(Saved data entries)
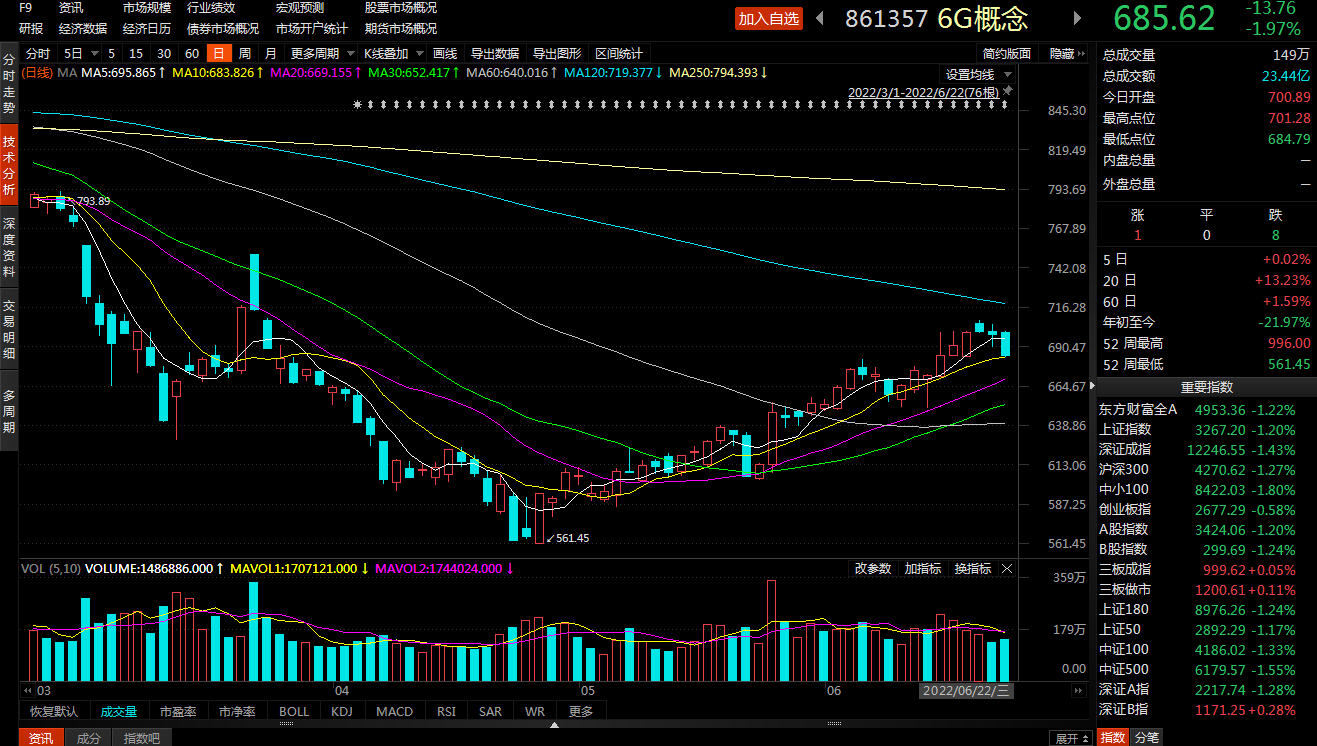Go to previous stock with left arrow
1317x746 pixels.
point(820,18)
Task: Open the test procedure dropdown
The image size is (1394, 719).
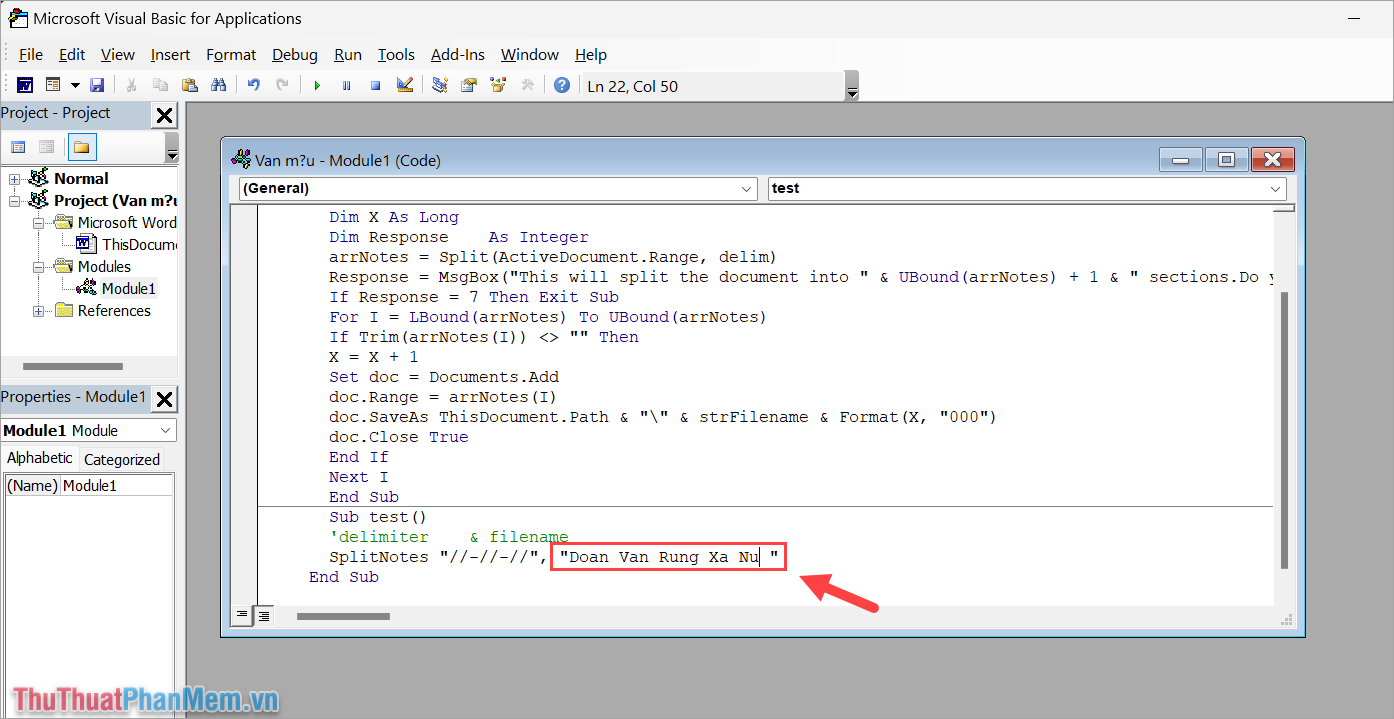Action: click(x=1027, y=188)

▸ Task to carry out:
Exactly the lines from the one holding "Task: Open the test procedure dropdown" through the last line of the entries, both included, are to be duplicated; leave the pictures out.

▸ Response box:
Task: Open the test procedure dropdown
The image size is (1394, 719).
Action: click(x=1027, y=188)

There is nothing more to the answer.